Bukan Buat Ipin



Bulan Oktober adalah bulannya. Semoga tulisan ini tidak terlambat karena aku tidak tahu tanggal pastinya. Sebenarnya tidak hanya bulan Oktober saja, ada bulan dan tanggal lainnya yang mengantre untuk diisi kenangan setiap tahunnya. Tiga tahun belakangan keberadaanku di antara mereka mulai bisa dihitung jari dan hari demi hari kehadiranku tidak lagi sesempurna angka sepuluh. Aku menyadari mungkin ini egois, perlahan-lahan tanpa kusadari celoteh mereka mulai jauh terdengar ditutupi rutinitas yang justru membuatku diam di tempat. Satu hal yang kutakutkan adalah suatu hari aku tidak lagi bisa menebak pola dan tingkah laku mereka sama seperti aku lupa dengan hari ulang tahun mereka. Sebenarnya, untuk hal ini aku menolak untuk ingat, untuk berbasa-basi dengan ucapan selamat.

Aku tahu, di antara kalian aku yang paling keras kepala untuk tidak memberi dari yang paling sederhana. Selama bersama, sedikit sekali hal-hal sepele yang kulakukan—sesederhana bertanya apa kabar, bilang i miss you, atau memberi pelukan—yang mungkin saja bisa membantu mereka sebentar untuk lupa betapa berat hari yang dilalui saat itu. Entahlah, kenapa sulit sekali melakukan itu semua sesulit menyimpan nomor handphone mereka ;) Aku masih mengenal mereka dengan baik dan ingin lebih baik lagi sampai aku bisa menjawab semua pertanyaan yang ada dalam pikiran mereka.

Aku yang kegeeran atau kalian juga merasakan hal yang sama, ada kalanya kehadiranku diharapkan untuk mengisi bagian dalam diri kalian yang sudah lama kosong perihal bagaimana rasanya diterima menjadi diri sendiri saat bersama seseorang yang kau anggap tidak waras. Ada kalanya aku ingin mendengar tawa spontan yang biasa menemani tidak peduli di manapun sampai orang-orang di sekitar melihat.

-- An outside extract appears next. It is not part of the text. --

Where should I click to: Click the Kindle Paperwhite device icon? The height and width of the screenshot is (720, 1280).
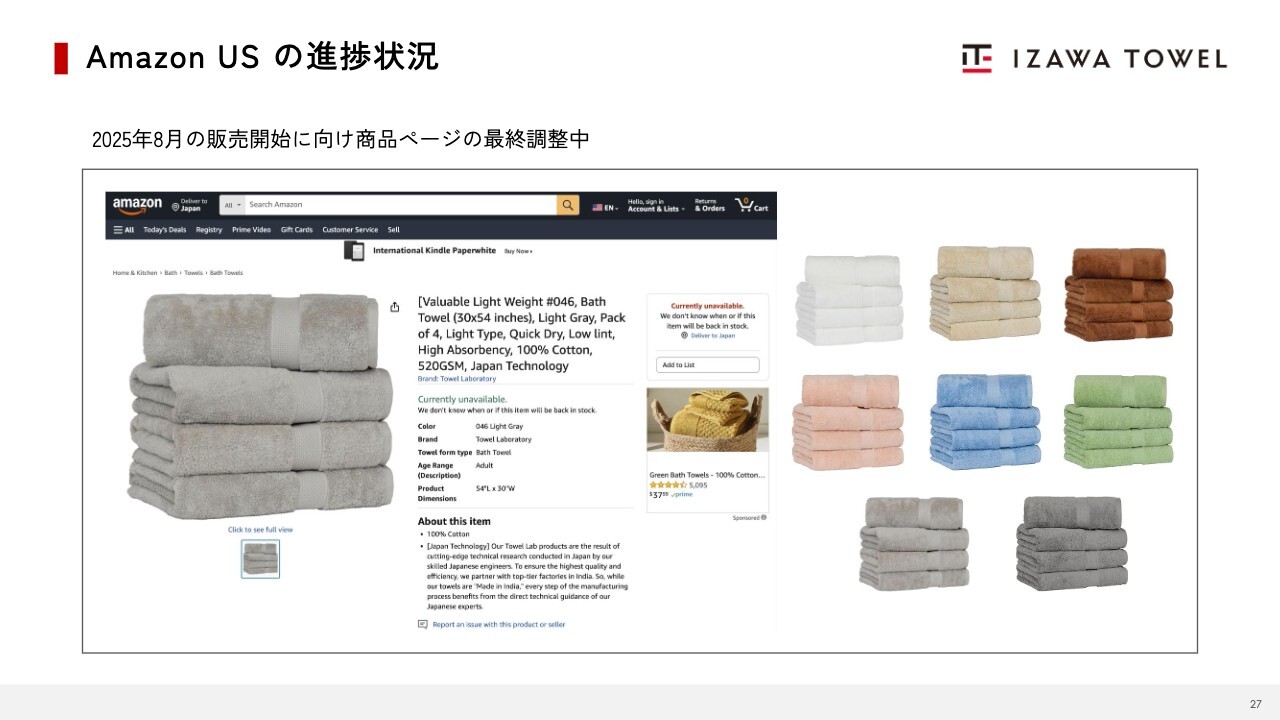354,251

Aku juga manusia biasa, masih bisa merasa rindu dengan seseorang bertubuh kecil yang makannya banyak, dengan seorang yang menyebalkan dan bahkan aku tidak tahu ke mana arah hidupnya, dengan seseorang yang selalu membuatku lelah dengan kecerobohannya, dengan seseorang yang punya ketakutan yang sama denganku, atau seseorang yang betapa kukenal cara tidurnya, satu di antaranya yang bercita-cita menjadi artis tapi lebih anggun dari idolanya setelah ia menjadi seorang ibu, dan merindukan seseorang yang pada akhirnya mampu mengisi tempat paling misterius; hati pasangannya. Ah ya! Maaf (lagi-lagi) tidak bisa membersamai hari bahagiamu.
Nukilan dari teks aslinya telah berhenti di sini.